··· DATA PROVIDED

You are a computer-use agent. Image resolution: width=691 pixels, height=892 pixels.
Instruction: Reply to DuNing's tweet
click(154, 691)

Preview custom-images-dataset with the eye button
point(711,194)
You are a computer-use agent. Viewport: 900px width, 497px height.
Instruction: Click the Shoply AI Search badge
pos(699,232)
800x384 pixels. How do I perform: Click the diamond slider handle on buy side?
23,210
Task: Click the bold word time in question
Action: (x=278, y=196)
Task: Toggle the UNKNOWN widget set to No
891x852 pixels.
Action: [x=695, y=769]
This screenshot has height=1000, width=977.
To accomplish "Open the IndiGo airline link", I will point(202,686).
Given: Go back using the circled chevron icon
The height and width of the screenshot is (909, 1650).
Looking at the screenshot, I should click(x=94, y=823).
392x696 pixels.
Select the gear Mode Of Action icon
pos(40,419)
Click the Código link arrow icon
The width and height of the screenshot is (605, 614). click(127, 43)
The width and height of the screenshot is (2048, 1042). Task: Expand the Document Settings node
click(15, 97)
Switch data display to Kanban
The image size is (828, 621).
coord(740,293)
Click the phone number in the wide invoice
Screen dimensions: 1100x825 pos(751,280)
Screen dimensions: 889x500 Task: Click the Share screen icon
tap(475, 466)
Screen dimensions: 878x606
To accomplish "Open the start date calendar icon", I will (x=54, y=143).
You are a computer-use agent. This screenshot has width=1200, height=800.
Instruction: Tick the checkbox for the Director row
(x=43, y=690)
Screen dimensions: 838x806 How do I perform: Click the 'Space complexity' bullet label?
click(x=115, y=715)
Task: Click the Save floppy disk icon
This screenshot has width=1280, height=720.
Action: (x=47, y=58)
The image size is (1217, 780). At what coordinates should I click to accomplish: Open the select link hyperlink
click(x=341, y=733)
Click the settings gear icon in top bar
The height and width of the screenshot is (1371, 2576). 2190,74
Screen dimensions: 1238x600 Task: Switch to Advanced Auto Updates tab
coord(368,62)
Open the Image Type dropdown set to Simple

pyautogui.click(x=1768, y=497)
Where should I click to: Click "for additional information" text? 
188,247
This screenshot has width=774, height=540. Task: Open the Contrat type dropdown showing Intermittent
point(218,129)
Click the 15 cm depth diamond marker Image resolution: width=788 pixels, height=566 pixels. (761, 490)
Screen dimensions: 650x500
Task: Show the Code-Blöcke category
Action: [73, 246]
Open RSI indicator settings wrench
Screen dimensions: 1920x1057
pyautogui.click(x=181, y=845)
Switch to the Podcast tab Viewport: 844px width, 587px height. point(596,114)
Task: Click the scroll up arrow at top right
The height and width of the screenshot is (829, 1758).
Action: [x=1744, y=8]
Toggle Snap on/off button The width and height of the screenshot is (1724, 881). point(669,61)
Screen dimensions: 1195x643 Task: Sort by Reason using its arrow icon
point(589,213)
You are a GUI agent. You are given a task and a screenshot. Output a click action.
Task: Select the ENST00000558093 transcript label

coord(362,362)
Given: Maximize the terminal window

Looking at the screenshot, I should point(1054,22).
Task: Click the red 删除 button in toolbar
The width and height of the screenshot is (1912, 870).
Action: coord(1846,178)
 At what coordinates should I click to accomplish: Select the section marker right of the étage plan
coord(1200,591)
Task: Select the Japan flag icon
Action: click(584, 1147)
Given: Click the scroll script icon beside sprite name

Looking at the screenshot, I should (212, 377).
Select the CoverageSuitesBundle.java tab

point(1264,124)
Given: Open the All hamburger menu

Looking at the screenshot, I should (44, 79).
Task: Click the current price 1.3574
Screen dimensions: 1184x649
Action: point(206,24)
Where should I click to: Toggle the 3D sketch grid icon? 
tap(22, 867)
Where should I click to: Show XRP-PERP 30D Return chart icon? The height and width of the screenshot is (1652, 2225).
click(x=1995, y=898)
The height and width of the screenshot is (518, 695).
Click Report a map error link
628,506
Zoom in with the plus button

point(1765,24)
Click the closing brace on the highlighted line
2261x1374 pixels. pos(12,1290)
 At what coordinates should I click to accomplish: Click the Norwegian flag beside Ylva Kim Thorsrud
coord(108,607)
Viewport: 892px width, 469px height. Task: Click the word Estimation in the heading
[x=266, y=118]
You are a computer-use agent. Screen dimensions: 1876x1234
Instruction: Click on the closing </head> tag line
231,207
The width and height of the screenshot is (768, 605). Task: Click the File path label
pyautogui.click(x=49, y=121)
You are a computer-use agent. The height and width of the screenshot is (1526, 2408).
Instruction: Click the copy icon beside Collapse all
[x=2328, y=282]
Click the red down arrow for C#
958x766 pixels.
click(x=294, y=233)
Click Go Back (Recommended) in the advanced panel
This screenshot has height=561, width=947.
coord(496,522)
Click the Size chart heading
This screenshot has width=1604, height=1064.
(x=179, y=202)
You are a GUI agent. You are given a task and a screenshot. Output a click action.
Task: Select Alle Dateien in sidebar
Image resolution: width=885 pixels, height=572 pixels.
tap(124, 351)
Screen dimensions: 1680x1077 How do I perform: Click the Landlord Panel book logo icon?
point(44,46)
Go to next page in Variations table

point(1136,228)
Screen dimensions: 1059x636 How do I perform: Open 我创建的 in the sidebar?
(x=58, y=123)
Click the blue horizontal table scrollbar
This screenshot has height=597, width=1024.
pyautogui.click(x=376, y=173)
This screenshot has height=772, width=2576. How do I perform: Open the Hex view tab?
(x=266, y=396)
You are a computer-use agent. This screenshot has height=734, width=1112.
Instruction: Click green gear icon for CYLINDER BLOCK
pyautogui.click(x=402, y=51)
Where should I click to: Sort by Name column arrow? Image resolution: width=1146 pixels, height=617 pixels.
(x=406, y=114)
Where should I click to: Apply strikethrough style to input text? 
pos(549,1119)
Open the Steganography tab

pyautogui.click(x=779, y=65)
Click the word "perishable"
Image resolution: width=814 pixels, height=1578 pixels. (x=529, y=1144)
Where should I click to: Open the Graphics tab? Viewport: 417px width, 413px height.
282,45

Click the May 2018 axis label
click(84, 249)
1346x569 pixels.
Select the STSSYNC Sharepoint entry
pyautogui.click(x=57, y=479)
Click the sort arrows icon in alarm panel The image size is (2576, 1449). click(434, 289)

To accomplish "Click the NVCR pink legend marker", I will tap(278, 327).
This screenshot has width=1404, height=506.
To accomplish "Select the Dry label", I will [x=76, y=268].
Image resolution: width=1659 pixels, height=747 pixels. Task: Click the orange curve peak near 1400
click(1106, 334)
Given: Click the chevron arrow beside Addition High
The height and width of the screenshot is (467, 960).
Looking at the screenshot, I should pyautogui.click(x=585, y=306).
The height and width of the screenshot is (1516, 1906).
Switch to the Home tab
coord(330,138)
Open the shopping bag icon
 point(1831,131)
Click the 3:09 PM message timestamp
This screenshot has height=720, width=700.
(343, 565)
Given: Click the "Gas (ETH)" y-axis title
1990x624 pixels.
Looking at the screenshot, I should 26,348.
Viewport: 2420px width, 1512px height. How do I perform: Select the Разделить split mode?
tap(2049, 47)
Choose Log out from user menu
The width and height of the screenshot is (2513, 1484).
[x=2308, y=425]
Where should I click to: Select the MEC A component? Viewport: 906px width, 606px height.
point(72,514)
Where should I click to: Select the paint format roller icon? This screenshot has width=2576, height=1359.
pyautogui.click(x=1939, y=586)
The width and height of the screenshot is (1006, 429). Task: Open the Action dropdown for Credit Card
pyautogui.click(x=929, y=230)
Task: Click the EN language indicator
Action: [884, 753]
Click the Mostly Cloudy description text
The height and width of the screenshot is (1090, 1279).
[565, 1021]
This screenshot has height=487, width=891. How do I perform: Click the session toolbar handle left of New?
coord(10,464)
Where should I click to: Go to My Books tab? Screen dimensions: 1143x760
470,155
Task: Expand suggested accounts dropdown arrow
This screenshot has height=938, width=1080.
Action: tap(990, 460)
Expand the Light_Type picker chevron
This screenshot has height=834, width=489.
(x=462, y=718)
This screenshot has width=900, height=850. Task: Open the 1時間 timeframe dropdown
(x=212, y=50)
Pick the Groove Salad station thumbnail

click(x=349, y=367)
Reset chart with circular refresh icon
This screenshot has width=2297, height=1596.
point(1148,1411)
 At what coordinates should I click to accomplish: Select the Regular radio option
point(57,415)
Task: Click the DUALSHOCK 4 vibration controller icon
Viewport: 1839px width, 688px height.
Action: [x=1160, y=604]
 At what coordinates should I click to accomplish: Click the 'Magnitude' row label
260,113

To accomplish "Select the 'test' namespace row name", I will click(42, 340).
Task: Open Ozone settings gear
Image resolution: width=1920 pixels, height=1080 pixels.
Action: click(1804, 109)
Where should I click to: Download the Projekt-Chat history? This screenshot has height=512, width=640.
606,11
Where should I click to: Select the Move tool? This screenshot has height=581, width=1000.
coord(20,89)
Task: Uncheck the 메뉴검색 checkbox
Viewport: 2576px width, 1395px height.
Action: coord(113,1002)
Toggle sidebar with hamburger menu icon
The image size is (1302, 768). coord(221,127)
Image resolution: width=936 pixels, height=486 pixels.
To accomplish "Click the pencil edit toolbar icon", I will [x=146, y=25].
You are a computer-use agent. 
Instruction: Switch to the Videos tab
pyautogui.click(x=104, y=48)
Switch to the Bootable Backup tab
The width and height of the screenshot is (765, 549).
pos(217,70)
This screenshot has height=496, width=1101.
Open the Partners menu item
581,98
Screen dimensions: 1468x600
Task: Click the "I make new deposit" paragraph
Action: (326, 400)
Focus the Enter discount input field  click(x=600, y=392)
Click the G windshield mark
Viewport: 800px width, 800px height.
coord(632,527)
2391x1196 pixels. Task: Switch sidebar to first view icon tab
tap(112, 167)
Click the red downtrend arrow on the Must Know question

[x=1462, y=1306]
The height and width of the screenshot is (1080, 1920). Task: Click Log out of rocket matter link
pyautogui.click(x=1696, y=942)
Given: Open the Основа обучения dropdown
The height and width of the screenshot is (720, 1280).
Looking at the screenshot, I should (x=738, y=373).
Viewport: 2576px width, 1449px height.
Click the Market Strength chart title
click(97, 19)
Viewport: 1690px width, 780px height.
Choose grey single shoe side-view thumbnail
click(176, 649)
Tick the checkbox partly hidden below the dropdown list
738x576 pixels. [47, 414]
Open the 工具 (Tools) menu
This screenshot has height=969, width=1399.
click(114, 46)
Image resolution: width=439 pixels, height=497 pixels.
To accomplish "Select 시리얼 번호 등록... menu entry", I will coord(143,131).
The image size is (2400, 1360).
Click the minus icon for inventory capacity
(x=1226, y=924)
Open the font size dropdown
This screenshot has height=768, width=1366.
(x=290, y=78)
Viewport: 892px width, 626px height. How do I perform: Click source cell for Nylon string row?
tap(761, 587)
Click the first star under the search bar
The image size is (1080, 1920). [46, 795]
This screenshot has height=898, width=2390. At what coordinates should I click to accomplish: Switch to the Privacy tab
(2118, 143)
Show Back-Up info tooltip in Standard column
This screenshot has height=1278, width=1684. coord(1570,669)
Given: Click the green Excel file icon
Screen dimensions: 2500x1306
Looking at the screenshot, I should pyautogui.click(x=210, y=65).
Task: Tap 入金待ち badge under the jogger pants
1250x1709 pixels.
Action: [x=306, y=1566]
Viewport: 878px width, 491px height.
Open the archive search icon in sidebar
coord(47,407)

······

» **REQUIREMENTS**:
Repeat the data that begins with the line containing "Screen dimensions: 1238x600" and ends with the line containing "point(218,129)", both of those lines included.

» **RESULT OF THE TASK**:
Screen dimensions: 1238x600 Task: Switch to Advanced Auto Updates tab
coord(368,62)
Open the Image Type dropdown set to Simple

pyautogui.click(x=1768, y=497)
Where should I click to: Click "for additional information" text? 
188,247
This screenshot has width=774, height=540. Task: Open the Contrat type dropdown showing Intermittent
point(218,129)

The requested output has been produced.